— OBJECTIVE —
Print the data word for word, from its first line through the line containing "coord(99,45)", both ends included.

★ ★ ★

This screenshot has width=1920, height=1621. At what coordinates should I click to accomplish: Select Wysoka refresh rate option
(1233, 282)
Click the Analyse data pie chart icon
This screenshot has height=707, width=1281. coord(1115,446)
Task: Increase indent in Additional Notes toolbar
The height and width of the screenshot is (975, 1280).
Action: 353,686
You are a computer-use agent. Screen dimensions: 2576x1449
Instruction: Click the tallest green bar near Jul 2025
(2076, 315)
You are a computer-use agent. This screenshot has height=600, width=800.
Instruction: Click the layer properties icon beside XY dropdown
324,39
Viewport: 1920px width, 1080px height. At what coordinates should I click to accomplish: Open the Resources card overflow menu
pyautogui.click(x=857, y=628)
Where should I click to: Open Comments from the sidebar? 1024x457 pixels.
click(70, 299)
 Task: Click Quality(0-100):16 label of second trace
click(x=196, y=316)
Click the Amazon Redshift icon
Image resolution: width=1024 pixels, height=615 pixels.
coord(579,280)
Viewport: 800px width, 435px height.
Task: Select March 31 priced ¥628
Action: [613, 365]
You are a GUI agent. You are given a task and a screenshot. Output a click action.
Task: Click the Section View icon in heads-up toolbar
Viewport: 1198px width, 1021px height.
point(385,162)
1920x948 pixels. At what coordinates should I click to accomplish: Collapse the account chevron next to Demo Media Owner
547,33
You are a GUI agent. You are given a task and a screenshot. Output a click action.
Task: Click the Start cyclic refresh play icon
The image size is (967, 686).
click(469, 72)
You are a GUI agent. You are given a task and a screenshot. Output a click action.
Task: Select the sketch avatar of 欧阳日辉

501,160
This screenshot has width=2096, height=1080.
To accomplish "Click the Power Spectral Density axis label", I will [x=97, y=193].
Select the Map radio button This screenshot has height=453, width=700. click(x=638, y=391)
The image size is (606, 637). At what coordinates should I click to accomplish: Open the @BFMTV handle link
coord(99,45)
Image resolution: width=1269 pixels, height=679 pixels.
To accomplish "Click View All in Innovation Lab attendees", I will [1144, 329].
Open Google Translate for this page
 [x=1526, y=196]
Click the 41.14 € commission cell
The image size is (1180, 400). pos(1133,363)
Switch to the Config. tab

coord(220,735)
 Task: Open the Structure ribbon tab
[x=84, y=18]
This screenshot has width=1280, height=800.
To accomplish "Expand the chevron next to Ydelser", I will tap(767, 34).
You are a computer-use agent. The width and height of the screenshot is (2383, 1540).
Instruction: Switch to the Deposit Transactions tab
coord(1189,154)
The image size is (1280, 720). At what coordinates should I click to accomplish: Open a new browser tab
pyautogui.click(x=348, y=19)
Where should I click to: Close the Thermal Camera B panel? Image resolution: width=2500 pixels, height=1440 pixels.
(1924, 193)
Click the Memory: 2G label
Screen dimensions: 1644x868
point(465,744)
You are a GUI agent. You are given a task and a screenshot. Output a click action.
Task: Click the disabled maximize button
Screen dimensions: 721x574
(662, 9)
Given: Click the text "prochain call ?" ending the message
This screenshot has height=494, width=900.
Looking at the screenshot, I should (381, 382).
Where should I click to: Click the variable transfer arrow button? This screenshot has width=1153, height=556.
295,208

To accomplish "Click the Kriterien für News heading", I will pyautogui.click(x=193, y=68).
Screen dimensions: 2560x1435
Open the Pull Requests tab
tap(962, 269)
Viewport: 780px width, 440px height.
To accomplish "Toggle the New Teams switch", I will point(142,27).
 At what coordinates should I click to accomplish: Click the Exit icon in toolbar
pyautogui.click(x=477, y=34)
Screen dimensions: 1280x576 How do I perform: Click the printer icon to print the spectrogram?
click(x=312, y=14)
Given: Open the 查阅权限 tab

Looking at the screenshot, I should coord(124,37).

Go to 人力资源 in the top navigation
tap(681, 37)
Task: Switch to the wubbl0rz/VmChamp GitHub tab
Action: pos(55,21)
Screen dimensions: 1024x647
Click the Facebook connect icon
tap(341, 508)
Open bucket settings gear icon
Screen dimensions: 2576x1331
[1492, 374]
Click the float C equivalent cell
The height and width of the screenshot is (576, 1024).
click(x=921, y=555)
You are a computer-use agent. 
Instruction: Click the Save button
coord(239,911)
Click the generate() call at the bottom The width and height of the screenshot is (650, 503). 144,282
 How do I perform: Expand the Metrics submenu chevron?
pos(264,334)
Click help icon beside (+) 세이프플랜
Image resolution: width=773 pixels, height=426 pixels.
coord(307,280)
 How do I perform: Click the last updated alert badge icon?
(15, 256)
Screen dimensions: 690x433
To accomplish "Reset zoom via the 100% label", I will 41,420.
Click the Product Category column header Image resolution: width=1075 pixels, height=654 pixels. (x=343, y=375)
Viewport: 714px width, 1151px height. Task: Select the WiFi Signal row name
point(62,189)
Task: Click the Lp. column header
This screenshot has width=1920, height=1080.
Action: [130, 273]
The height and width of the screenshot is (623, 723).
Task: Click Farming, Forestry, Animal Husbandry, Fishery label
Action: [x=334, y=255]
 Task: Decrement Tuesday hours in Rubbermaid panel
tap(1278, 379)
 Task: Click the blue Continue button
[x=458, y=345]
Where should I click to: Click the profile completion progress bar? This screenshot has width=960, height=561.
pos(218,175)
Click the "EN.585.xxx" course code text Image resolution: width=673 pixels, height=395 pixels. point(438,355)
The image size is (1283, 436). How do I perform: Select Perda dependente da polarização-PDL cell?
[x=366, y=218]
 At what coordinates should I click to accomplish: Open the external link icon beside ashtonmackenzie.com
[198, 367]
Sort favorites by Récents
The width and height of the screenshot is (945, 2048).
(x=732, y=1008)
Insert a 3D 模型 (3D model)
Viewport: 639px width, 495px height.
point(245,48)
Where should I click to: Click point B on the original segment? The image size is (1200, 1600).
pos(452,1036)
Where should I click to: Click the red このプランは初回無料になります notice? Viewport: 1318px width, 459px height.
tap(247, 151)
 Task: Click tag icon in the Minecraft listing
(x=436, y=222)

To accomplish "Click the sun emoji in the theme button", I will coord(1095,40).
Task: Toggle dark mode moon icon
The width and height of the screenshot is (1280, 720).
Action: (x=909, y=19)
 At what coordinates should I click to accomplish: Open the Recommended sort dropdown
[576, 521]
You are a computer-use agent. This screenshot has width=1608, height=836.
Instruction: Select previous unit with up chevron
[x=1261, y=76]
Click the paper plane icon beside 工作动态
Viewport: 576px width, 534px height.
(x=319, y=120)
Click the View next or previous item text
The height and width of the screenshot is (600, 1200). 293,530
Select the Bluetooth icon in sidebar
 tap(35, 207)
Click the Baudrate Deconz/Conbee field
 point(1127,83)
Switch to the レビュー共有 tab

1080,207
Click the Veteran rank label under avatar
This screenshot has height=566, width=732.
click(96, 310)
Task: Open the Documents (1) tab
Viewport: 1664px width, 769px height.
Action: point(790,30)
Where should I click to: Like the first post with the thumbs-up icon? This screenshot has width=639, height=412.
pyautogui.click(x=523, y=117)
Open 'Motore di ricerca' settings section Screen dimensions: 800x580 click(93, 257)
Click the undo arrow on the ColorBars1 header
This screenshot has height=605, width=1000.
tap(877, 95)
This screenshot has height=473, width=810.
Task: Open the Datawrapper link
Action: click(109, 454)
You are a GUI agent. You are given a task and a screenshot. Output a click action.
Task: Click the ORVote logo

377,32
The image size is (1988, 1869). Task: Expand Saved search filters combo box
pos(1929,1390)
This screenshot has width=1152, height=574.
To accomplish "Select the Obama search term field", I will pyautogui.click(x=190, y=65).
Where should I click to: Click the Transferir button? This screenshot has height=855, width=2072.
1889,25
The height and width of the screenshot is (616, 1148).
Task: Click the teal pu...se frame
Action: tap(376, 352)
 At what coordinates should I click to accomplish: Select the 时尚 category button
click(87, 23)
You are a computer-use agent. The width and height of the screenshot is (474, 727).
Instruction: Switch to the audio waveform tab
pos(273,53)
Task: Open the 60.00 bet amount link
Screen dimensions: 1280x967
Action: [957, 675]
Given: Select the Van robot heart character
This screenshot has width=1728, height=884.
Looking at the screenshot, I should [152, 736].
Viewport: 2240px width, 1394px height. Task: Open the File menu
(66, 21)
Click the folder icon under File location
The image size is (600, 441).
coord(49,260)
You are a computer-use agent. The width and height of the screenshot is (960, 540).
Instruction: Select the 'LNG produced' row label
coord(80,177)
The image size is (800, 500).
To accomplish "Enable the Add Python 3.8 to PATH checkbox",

★ ★ ★

— OUTPUT FOR THIS TASK —
This screenshot has width=1920, height=1621. At what coordinates should I click to accomplish: Select Wysoka refresh rate option
(1233, 282)
Click the Analyse data pie chart icon
This screenshot has height=707, width=1281. coord(1115,446)
Task: Increase indent in Additional Notes toolbar
The height and width of the screenshot is (975, 1280).
Action: 353,686
You are a computer-use agent. Screen dimensions: 2576x1449
Instruction: Click the tallest green bar near Jul 2025
(2076, 315)
You are a computer-use agent. This screenshot has height=600, width=800.
Instruction: Click the layer properties icon beside XY dropdown
324,39
Viewport: 1920px width, 1080px height. At what coordinates should I click to accomplish: Open the Resources card overflow menu
pyautogui.click(x=857, y=628)
Where should I click to: Open Comments from the sidebar? 1024x457 pixels.
click(70, 299)
 Task: Click Quality(0-100):16 label of second trace
click(x=196, y=316)
Click the Amazon Redshift icon
Image resolution: width=1024 pixels, height=615 pixels.
coord(579,280)
Viewport: 800px width, 435px height.
Task: Select March 31 priced ¥628
Action: [613, 365]
You are a GUI agent. You are given a task and a screenshot. Output a click action.
Task: Click the Section View icon in heads-up toolbar
Viewport: 1198px width, 1021px height.
point(385,162)
1920x948 pixels. At what coordinates should I click to accomplish: Collapse the account chevron next to Demo Media Owner
547,33
You are a GUI agent. You are given a task and a screenshot. Output a click action.
Task: Click the Start cyclic refresh play icon
The image size is (967, 686).
click(469, 72)
You are a GUI agent. You are given a task and a screenshot. Output a click action.
Task: Select the sketch avatar of 欧阳日辉

501,160
This screenshot has width=2096, height=1080.
To accomplish "Click the Power Spectral Density axis label", I will [x=97, y=193].
Select the Map radio button This screenshot has height=453, width=700. click(x=638, y=391)
The image size is (606, 637). At what coordinates should I click to accomplish: Open the @BFMTV handle link
coord(99,45)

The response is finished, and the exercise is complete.